Update the records below by replacing each occurrence of "How do I perform" with "How can I do", changing nothing else.

%%

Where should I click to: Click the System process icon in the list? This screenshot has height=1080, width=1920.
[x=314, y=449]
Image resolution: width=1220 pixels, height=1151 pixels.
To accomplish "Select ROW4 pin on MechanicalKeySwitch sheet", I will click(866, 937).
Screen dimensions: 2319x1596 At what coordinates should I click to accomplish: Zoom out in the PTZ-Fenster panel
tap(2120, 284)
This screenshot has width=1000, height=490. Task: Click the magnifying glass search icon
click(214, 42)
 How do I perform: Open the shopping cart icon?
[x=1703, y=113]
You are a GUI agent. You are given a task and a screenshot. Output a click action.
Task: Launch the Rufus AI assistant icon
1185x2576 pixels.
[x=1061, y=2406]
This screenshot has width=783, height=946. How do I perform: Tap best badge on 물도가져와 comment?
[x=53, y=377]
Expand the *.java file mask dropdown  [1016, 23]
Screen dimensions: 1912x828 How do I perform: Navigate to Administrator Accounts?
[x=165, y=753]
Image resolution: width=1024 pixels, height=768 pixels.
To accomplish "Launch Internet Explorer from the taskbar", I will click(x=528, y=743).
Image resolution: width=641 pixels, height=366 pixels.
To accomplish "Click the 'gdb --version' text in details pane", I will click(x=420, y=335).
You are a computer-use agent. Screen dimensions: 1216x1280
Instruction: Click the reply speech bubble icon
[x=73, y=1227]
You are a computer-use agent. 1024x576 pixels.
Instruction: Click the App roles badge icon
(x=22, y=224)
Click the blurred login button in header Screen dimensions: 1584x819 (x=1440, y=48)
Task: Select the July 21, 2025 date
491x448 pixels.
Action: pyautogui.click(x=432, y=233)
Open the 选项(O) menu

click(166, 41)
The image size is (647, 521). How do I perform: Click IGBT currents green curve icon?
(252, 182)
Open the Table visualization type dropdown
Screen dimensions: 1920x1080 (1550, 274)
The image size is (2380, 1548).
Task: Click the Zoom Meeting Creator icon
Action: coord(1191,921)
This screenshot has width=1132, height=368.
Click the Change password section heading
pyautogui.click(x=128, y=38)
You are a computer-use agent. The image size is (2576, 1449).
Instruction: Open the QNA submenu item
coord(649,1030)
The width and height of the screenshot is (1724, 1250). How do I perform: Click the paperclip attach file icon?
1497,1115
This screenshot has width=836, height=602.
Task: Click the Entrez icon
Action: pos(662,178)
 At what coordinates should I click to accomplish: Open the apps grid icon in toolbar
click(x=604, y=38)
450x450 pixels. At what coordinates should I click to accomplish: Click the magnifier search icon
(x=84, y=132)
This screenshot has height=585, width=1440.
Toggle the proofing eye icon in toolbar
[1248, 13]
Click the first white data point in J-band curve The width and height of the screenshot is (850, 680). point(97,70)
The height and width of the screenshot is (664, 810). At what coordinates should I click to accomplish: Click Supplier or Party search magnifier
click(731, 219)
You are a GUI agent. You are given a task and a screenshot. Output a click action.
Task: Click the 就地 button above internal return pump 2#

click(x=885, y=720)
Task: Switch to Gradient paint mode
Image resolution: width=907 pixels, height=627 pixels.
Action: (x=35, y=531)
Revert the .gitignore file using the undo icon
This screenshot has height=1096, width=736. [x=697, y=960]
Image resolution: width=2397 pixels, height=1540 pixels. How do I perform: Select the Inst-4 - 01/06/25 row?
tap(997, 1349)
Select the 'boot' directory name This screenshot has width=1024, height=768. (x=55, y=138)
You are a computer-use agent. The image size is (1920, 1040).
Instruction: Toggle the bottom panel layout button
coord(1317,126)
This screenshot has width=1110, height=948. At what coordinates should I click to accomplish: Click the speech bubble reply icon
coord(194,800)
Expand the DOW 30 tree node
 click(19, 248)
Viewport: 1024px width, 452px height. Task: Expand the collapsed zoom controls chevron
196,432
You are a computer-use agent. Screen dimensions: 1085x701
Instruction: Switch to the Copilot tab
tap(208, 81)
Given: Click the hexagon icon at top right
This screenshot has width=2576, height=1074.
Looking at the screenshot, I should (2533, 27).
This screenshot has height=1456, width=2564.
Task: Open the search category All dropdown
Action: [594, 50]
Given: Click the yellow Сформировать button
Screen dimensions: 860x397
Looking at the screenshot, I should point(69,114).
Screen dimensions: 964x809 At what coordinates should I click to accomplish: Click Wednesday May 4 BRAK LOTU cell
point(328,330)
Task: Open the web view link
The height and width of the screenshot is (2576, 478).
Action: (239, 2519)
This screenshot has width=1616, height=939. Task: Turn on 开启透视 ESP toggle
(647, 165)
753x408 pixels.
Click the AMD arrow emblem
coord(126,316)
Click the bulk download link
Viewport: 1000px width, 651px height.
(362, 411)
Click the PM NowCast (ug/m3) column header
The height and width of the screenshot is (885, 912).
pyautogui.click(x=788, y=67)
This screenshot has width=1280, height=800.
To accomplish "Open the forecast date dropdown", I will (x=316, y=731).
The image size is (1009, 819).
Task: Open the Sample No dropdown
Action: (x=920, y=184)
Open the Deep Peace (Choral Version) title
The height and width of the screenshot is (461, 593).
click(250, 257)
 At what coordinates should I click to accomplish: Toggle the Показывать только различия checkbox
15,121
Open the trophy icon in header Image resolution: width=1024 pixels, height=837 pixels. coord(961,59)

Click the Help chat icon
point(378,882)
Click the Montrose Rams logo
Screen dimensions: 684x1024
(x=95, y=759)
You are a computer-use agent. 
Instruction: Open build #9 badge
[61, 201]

%%

→ **THE SOLUTION**
Where should I click to: Click the System process icon in the list? This screenshot has height=1080, width=1920.
[x=314, y=449]
Image resolution: width=1220 pixels, height=1151 pixels.
To accomplish "Select ROW4 pin on MechanicalKeySwitch sheet", I will click(866, 937).
Screen dimensions: 2319x1596 At what coordinates should I click to accomplish: Zoom out in the PTZ-Fenster panel
tap(2120, 284)
This screenshot has width=1000, height=490. Task: Click the magnifying glass search icon
click(214, 42)
 How can I do: Open the shopping cart icon?
[x=1703, y=113]
You are a GUI agent. You are given a task and a screenshot. Output a click action.
Task: Launch the Rufus AI assistant icon
1185x2576 pixels.
[x=1061, y=2406]
This screenshot has width=783, height=946. How can I do: Tap best badge on 물도가져와 comment?
[x=53, y=377]
Expand the *.java file mask dropdown  [1016, 23]
Screen dimensions: 1912x828 How can I do: Navigate to Administrator Accounts?
[x=165, y=753]
Image resolution: width=1024 pixels, height=768 pixels.
To accomplish "Launch Internet Explorer from the taskbar", I will click(x=528, y=743).
Image resolution: width=641 pixels, height=366 pixels.
To accomplish "Click the 'gdb --version' text in details pane", I will click(x=420, y=335).
You are a computer-use agent. Screen dimensions: 1216x1280
Instruction: Click the reply speech bubble icon
[x=73, y=1227]
You are a computer-use agent. 1024x576 pixels.
Instruction: Click the App roles badge icon
(x=22, y=224)
Click the blurred login button in header Screen dimensions: 1584x819 (x=1440, y=48)
Task: Select the July 21, 2025 date
491x448 pixels.
Action: pyautogui.click(x=432, y=233)
Open the 选项(O) menu

click(166, 41)
The image size is (647, 521). How can I do: Click IGBT currents green curve icon?
(252, 182)
Open the Table visualization type dropdown
Screen dimensions: 1920x1080 (1550, 274)
The image size is (2380, 1548).
Task: Click the Zoom Meeting Creator icon
Action: coord(1191,921)
This screenshot has width=1132, height=368.
Click the Change password section heading
pyautogui.click(x=128, y=38)
You are a computer-use agent. The image size is (2576, 1449).
Instruction: Open the QNA submenu item
coord(649,1030)
The width and height of the screenshot is (1724, 1250). How can I do: Click the paperclip attach file icon?
1497,1115
This screenshot has width=836, height=602.
Task: Click the Entrez icon
Action: pos(662,178)
 At what coordinates should I click to accomplish: Open the apps grid icon in toolbar
click(x=604, y=38)
450x450 pixels. At what coordinates should I click to accomplish: Click the magnifier search icon
(x=84, y=132)
This screenshot has height=585, width=1440.
Toggle the proofing eye icon in toolbar
[1248, 13]
Click the first white data point in J-band curve The width and height of the screenshot is (850, 680). point(97,70)
The height and width of the screenshot is (664, 810). At what coordinates should I click to accomplish: Click Supplier or Party search magnifier
click(731, 219)
You are a GUI agent. You are given a task and a screenshot. Output a click action.
Task: Click the 就地 button above internal return pump 2#

click(x=885, y=720)
Task: Switch to Gradient paint mode
Image resolution: width=907 pixels, height=627 pixels.
Action: (x=35, y=531)
Revert the .gitignore file using the undo icon
This screenshot has height=1096, width=736. [x=697, y=960]
Image resolution: width=2397 pixels, height=1540 pixels. How can I do: Select the Inst-4 - 01/06/25 row?
tap(997, 1349)
Select the 'boot' directory name This screenshot has width=1024, height=768. (x=55, y=138)
You are a computer-use agent. The image size is (1920, 1040).
Instruction: Toggle the bottom panel layout button
coord(1317,126)
This screenshot has width=1110, height=948. At what coordinates should I click to accomplish: Click the speech bubble reply icon
coord(194,800)
Expand the DOW 30 tree node
 click(19, 248)
Viewport: 1024px width, 452px height. Task: Expand the collapsed zoom controls chevron
196,432
You are a computer-use agent. Screen dimensions: 1085x701
Instruction: Switch to the Copilot tab
tap(208, 81)
Given: Click the hexagon icon at top right
This screenshot has width=2576, height=1074.
Looking at the screenshot, I should (2533, 27).
This screenshot has height=1456, width=2564.
Task: Open the search category All dropdown
Action: [594, 50]
Given: Click the yellow Сформировать button
Screen dimensions: 860x397
Looking at the screenshot, I should point(69,114).
Screen dimensions: 964x809 At what coordinates should I click to accomplish: Click Wednesday May 4 BRAK LOTU cell
point(328,330)
Task: Open the web view link
The height and width of the screenshot is (2576, 478).
Action: (239, 2519)
This screenshot has width=1616, height=939. Task: Turn on 开启透视 ESP toggle
(647, 165)
753x408 pixels.
Click the AMD arrow emblem
coord(126,316)
Click the bulk download link
Viewport: 1000px width, 651px height.
(362, 411)
Click the PM NowCast (ug/m3) column header
The height and width of the screenshot is (885, 912).
pyautogui.click(x=788, y=67)
This screenshot has width=1280, height=800.
To accomplish "Open the forecast date dropdown", I will (x=316, y=731).
The image size is (1009, 819).
Task: Open the Sample No dropdown
Action: (x=920, y=184)
Open the Deep Peace (Choral Version) title
The height and width of the screenshot is (461, 593).
click(250, 257)
 At what coordinates should I click to accomplish: Toggle the Показывать только различия checkbox
15,121
Open the trophy icon in header Image resolution: width=1024 pixels, height=837 pixels. coord(961,59)

Click the Help chat icon
point(378,882)
Click the Montrose Rams logo
Screen dimensions: 684x1024
(x=95, y=759)
You are a computer-use agent. 
Instruction: Open build #9 badge
[61, 201]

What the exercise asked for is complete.